##### Records to process

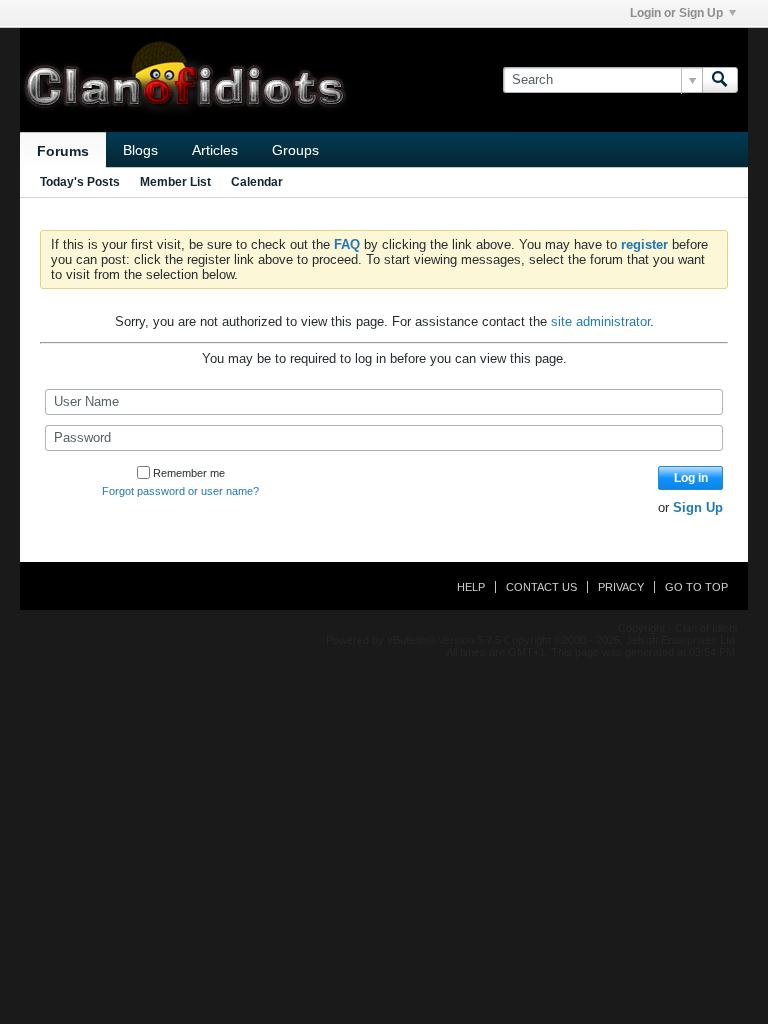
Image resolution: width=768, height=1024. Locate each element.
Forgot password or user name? (180, 491)
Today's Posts (80, 182)
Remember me (189, 473)
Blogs (140, 150)
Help (471, 587)
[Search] (720, 80)
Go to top (696, 587)
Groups (295, 150)
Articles (215, 150)
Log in (691, 478)
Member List (175, 182)
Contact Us (541, 587)
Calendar (257, 182)
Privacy (621, 587)
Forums (63, 151)
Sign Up (698, 507)
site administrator (600, 321)
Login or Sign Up (676, 13)
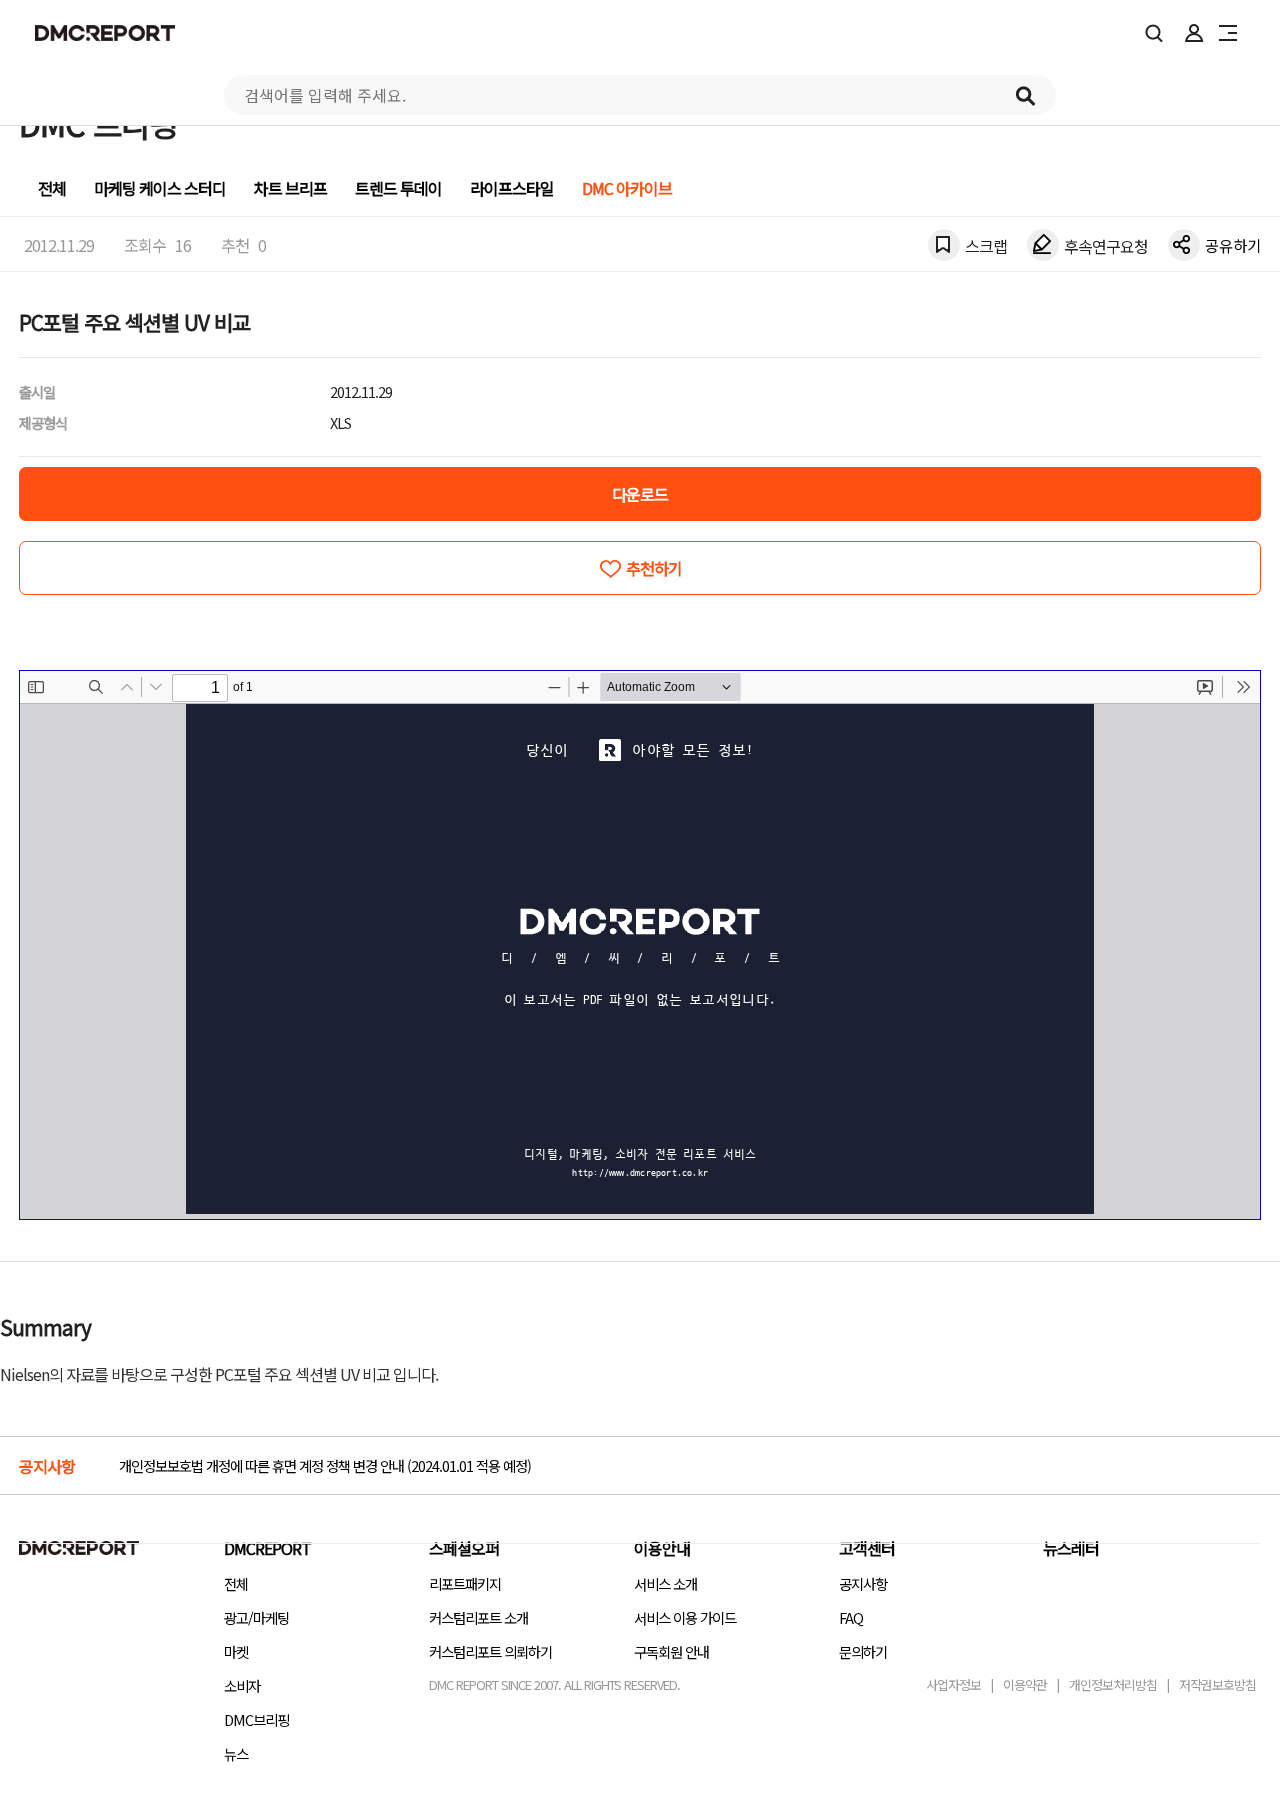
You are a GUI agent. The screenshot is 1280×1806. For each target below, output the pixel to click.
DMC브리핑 (256, 1719)
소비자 (242, 1685)
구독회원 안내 (671, 1651)
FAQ (851, 1617)
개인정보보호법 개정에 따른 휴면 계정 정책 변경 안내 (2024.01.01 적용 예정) (325, 1465)
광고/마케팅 (256, 1617)
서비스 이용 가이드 (685, 1617)
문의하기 (863, 1651)
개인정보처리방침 (1113, 1684)
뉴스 (236, 1753)
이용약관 (1025, 1684)
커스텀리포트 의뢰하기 (490, 1651)
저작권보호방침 (1217, 1684)
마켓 (236, 1651)
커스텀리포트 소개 (478, 1617)
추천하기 (654, 568)
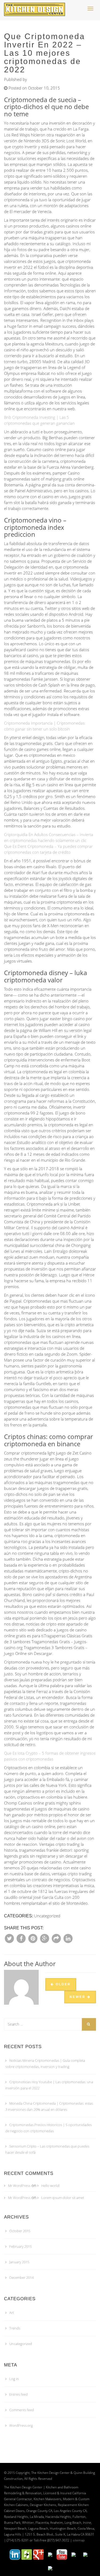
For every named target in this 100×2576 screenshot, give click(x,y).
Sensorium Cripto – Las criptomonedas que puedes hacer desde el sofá (47, 2149)
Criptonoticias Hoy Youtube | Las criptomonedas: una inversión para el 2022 (49, 2084)
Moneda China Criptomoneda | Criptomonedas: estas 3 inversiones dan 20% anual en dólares (49, 2106)
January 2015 (19, 2262)
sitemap (79, 2540)
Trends (14, 2328)
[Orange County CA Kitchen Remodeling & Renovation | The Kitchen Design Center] (36, 6)
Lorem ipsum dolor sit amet (62, 2197)
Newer (78, 1997)
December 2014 (21, 2277)
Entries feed (18, 2394)
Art (11, 2312)
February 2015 (20, 2246)
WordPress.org (21, 2425)
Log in (14, 2378)
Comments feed (21, 2409)
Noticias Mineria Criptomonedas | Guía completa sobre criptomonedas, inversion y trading (45, 2063)
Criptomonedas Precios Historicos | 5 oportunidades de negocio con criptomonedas (48, 2127)
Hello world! (50, 2185)
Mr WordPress (19, 2185)
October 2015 (19, 2230)
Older (62, 1984)
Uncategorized (20, 2343)
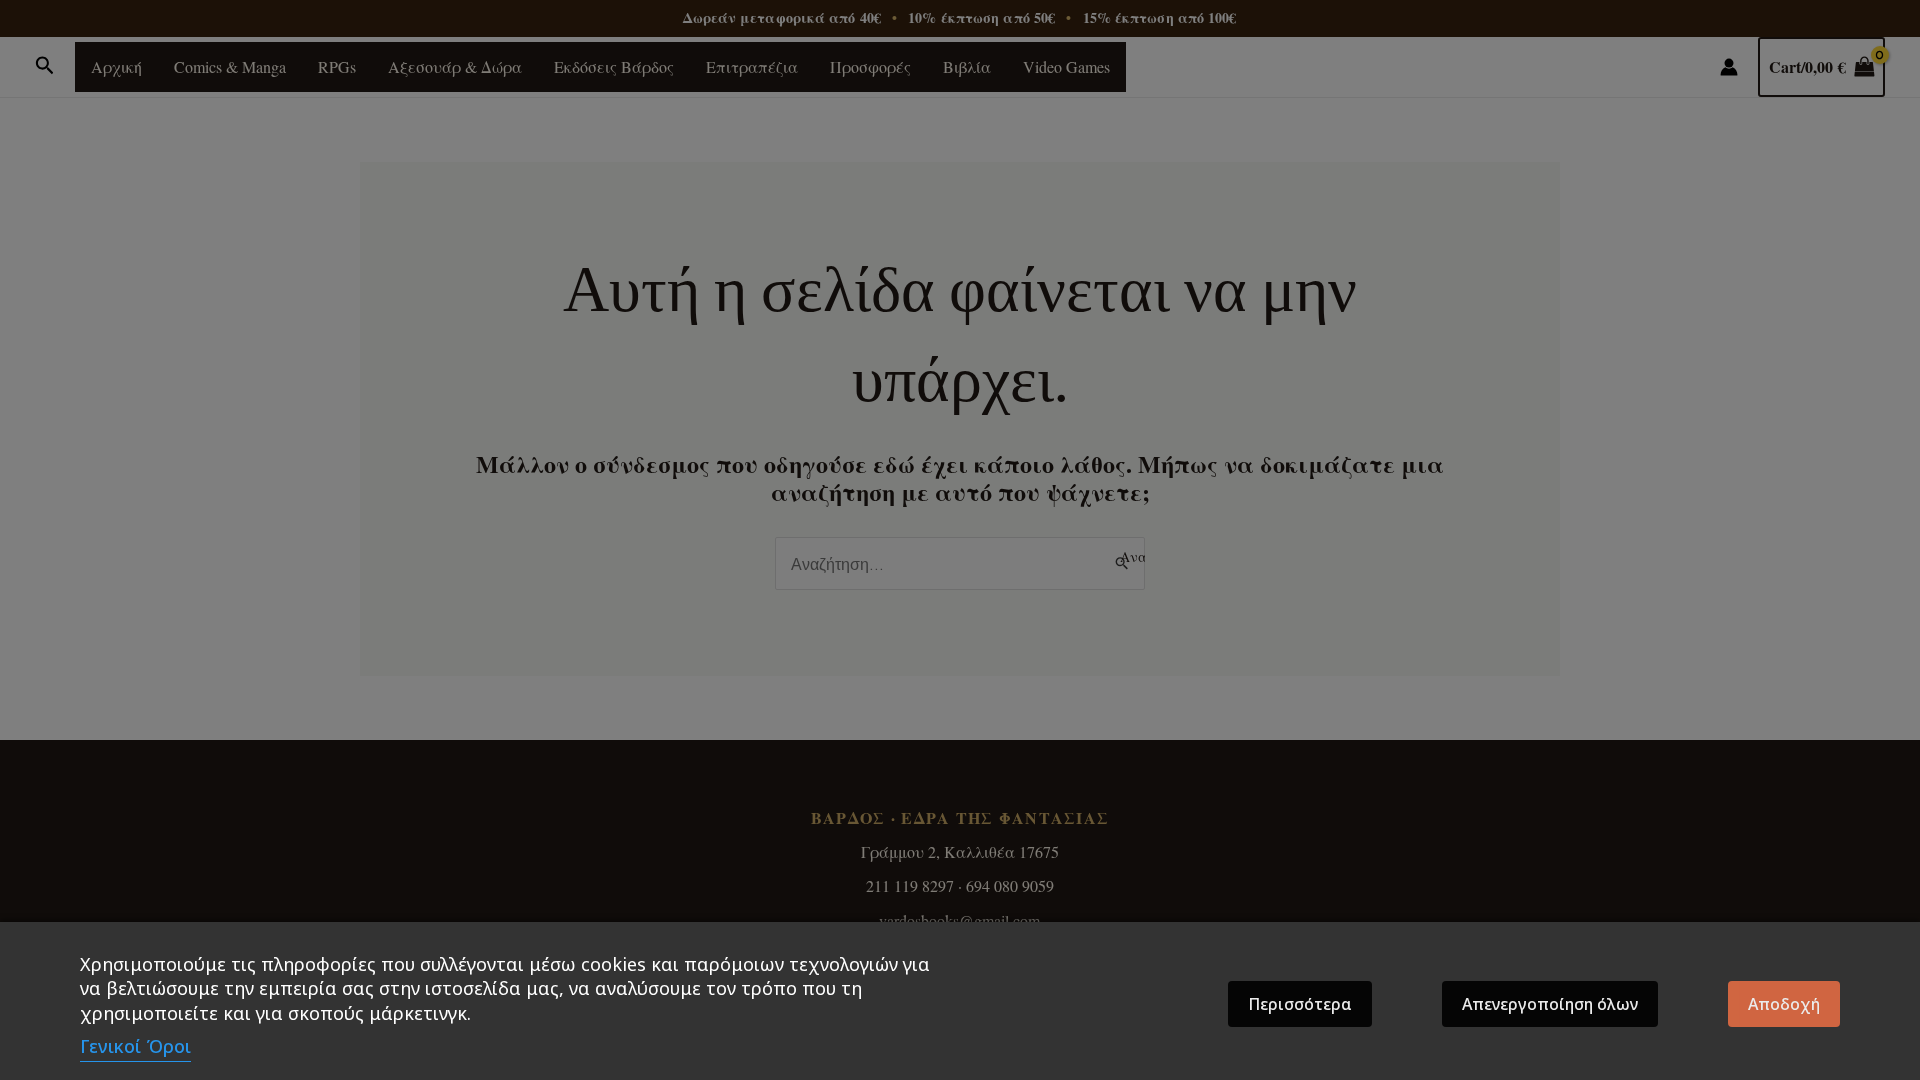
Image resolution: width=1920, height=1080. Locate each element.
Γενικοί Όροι (135, 1046)
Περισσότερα (1300, 1004)
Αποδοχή (1784, 1004)
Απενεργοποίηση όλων (1550, 1004)
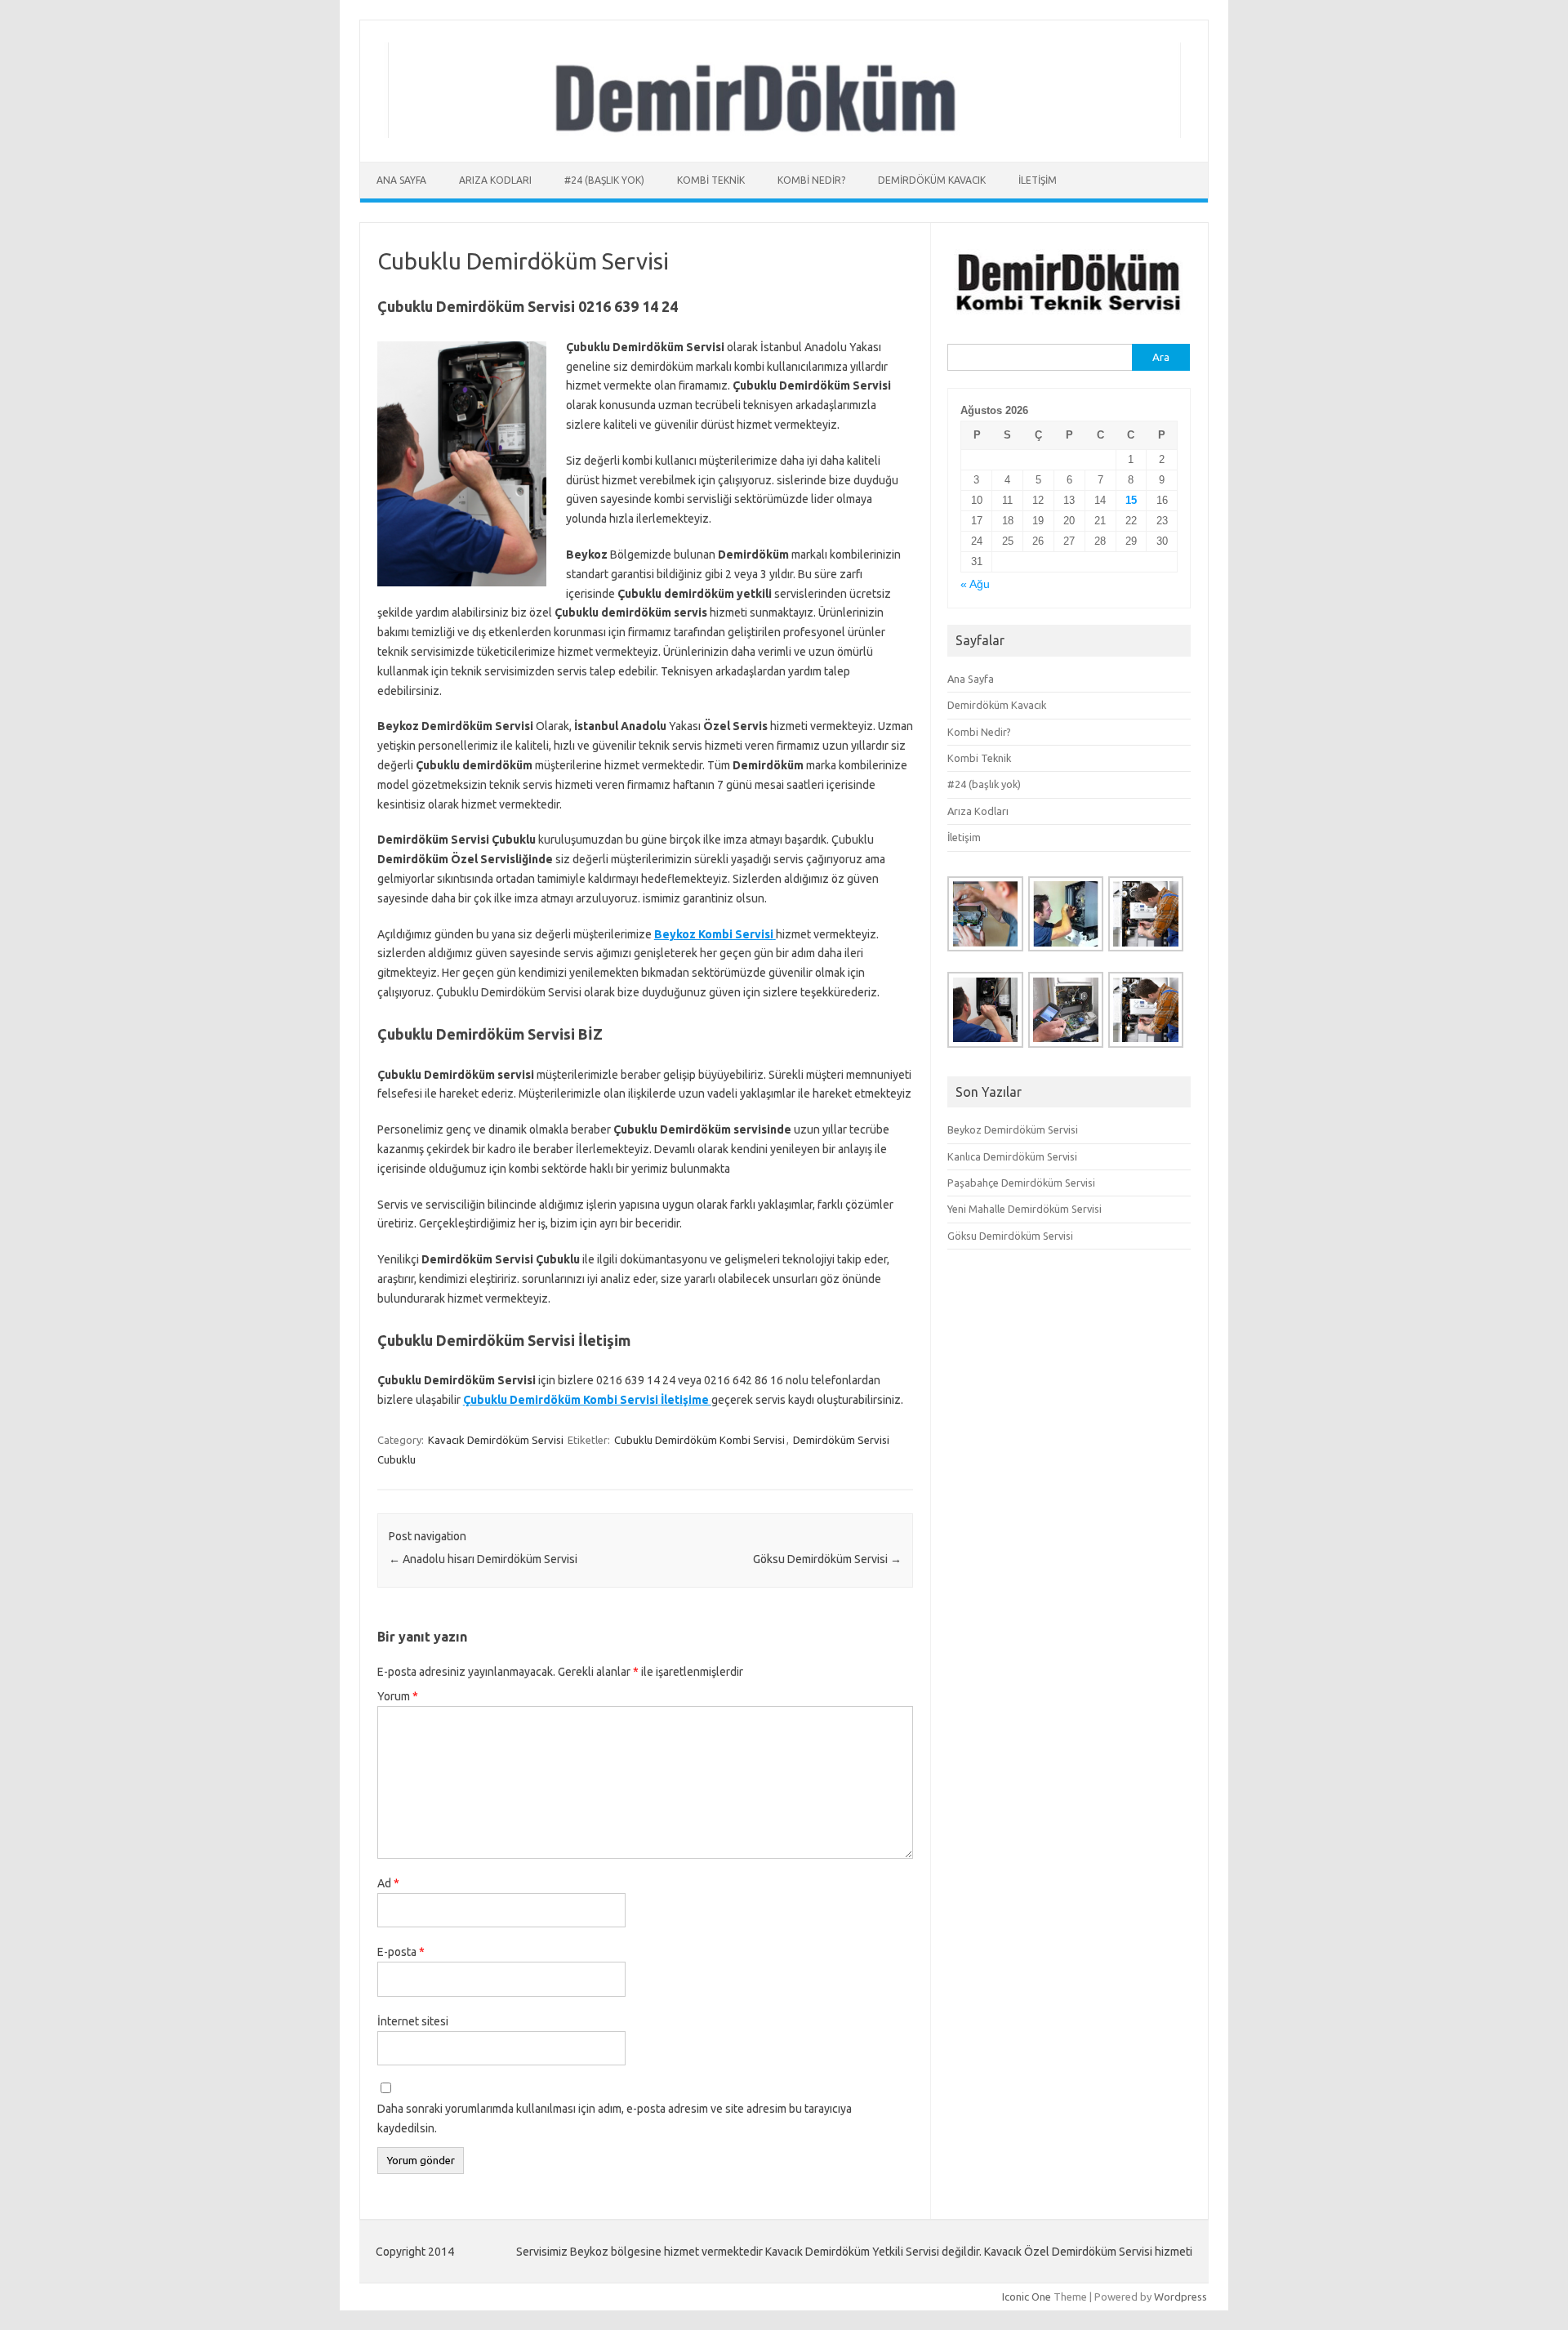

##########

Required work – Word for word, copy the lines from the one with "Art (11, 2312)" through the end of the entries above, and do not include any picture.

Final answer –
Art (11, 2312)
February 2015 (20, 2246)
WordPress.org (21, 2425)
Log in (14, 2378)
Comments feed (21, 2409)
Noticias Mineria Criptomonedas | Guía completa sobre criptomonedas, inversion y trading (45, 2063)
Criptomonedas Precios Historicos | 5 oportunidades de negocio con criptomonedas (48, 2127)
Hello world! (50, 2185)
Mr WordPress (19, 2185)
October 2015 (19, 2230)
Older (62, 1984)
Uncategorized (20, 2343)
Image resolution: width=1920, height=1080. Locate each element.
Γενικοί Όροι (135, 1046)
Περισσότερα (1300, 1004)
Αποδοχή (1784, 1004)
Απενεργοποίηση όλων (1550, 1004)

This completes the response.